Launched by DOUGLAS MENTAL HEALTH UNIVERSITY INSTITUTE · May 31, 2025

Keywords

ClinConnect Summary

This clinical trial is studying whether a special memory training program can help improve memory and brain function in people with Mild Cognitive Impairment (MCI). MCI is a condition where individuals experience memory problems that are noticeable but not severe enough to interfere with daily life. The researchers want to see if a 3-month program focused on spatial memory—how we remember where things are—can make a positive difference in the brain area important for memory called the hippocampus. Participants will take memory tests before and after the training to see if there are any improvements.

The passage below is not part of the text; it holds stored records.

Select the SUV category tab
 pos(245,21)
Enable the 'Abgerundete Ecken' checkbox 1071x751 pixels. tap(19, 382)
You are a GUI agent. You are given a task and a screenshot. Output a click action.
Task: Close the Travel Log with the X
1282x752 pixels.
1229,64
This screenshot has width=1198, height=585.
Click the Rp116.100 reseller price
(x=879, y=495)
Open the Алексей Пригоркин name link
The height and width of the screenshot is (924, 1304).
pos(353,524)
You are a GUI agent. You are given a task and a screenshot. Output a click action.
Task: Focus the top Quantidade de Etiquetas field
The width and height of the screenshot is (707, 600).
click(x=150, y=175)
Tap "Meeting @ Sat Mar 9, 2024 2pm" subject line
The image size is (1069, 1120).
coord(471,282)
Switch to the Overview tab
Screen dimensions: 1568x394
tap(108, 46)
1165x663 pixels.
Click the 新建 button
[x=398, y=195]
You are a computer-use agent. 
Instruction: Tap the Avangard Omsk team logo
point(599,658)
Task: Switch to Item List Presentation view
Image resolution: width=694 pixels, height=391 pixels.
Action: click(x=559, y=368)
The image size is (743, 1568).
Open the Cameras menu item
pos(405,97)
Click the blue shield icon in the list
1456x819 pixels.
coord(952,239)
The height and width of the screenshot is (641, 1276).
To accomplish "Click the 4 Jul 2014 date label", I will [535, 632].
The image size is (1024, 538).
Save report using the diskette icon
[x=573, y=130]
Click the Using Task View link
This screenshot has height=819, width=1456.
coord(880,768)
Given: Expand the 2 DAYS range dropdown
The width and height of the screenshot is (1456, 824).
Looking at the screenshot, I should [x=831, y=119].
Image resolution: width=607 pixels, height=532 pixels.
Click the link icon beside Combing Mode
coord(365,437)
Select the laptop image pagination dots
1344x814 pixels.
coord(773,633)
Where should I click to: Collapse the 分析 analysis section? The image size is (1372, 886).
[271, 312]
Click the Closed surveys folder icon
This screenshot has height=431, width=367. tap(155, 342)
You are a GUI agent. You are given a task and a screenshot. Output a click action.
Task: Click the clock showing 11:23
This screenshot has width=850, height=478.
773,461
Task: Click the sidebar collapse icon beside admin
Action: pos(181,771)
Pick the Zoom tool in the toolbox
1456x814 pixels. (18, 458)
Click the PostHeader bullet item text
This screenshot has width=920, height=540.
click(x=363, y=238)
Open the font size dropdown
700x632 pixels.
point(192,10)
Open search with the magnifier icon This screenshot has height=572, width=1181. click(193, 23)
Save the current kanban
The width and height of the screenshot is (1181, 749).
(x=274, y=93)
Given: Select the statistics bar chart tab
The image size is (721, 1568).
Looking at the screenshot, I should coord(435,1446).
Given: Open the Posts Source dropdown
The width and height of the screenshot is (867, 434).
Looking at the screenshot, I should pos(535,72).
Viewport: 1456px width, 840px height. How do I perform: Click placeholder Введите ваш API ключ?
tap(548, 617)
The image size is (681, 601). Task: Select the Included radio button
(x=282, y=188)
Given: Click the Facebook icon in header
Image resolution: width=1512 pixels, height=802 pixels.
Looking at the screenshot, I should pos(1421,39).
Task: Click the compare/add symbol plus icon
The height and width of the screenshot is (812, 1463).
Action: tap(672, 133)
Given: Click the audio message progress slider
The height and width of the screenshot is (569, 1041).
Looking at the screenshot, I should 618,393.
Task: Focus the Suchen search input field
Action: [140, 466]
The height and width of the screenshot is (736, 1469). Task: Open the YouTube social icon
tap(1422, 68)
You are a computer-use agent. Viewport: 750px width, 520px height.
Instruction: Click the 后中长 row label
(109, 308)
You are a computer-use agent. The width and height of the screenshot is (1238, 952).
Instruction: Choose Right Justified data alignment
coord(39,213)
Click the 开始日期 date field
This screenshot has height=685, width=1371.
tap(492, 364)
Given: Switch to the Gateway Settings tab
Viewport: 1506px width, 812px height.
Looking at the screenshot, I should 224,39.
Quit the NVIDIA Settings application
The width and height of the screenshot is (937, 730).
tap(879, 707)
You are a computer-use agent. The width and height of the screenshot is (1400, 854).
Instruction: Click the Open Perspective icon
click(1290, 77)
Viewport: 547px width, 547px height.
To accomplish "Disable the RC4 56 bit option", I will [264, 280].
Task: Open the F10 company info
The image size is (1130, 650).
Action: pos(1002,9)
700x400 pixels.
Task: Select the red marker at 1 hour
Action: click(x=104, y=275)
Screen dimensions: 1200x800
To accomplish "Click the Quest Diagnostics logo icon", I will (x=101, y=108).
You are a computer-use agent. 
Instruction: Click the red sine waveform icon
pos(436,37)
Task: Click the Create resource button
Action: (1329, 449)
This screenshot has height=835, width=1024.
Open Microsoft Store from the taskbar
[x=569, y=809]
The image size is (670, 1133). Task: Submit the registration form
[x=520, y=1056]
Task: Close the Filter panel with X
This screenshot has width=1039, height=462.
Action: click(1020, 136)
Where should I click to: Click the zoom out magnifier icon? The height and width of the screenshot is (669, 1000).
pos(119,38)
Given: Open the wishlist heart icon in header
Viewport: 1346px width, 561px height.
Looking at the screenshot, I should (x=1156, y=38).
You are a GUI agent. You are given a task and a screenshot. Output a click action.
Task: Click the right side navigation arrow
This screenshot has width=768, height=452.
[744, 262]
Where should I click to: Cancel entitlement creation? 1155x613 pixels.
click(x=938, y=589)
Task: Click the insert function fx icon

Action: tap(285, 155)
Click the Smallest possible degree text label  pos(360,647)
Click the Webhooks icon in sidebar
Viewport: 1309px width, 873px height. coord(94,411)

To be eligible for this study, participants should be at least 60 years old, speak English or French, and have a diagnosis of MCI. However, individuals with certain health issues, recent significant medical conditions, or specific medication use may not qualify. If you join the study, you can expect to participate in memory training sessions over three months, alongside regular assessments to track your progress. This trial is currently not recruiting, but it aims to better understand how memory training could help in preventing or slowing down conditions like Alzheimer's disease in the future.

Gender

ALL

Eligibility criteria

• Inclusion Criteria:
• • 1. Age 60 years and above.
• • 2. Primary language is English or French.
• • 3. Individuals having received a diagnosis of Mild Cognitive Impairment (MCI).
• Exclusion Criteria:
• 1. Self-reported having either of the following:
• • Current post-traumatic stress disorder and/or generalized anxiety disorder; Substance use disorder; Significant heart disease (i.e., stroke occurring during 5 years prior to study assessment or cardiac disease non-stabilized with medication); Severe Depression, or a Geriatric Depression Scale (GDS) score greater than 12; Current insomnia disorder.
• • 2. Current medications for sleep problems, or use of medications that affect sleep.
• • 3. Use of antidepressant and anti-anxiety medication for less than 3 months prior to study entry.
• • 4. Use of analgesics with codeine (or other opioids).
• • 5. Use of antipsychotic medication (past or current).
• • 6. Having undergone brain surgery or ECT.
• • 7. Self-reported colour-blindness.
• • 8. General anesthesia in the past year.
• • 9. Current smoker.
• • 10. Suspected or confirmed traumatic brain injury during the last 24 months.
• • 11. Motion sickness or intolerant to virtual reality tasks.
• • 12. Cholesterol or hypertension medication for less than 3 months or changes expected within the next 9 months.
• • 13. History or presence of neurological or psychiatric disorders (other than MCI) that in the opinion of the investigator may compromise patient safety or study objectives.
• • 14. Current severe medical conditions (e.g. untreated diabetes, cancer) that in the opinion of the investigator may compromise patient safety or study objectives.
• • 15. For female participants, severe menopausal symptoms, including hot flashes (determined from the Greene climacteric scale - any participants scoring over 15 is excluded).
• • 16. Use of computer games that are designed to help with memory or general cognition.
• • 17. Presence of any medical or psychological condition that, in the opinion of the principal investigator, may compromise the study objectives.
• • 18. Presence of contra-indications for MRI scanning.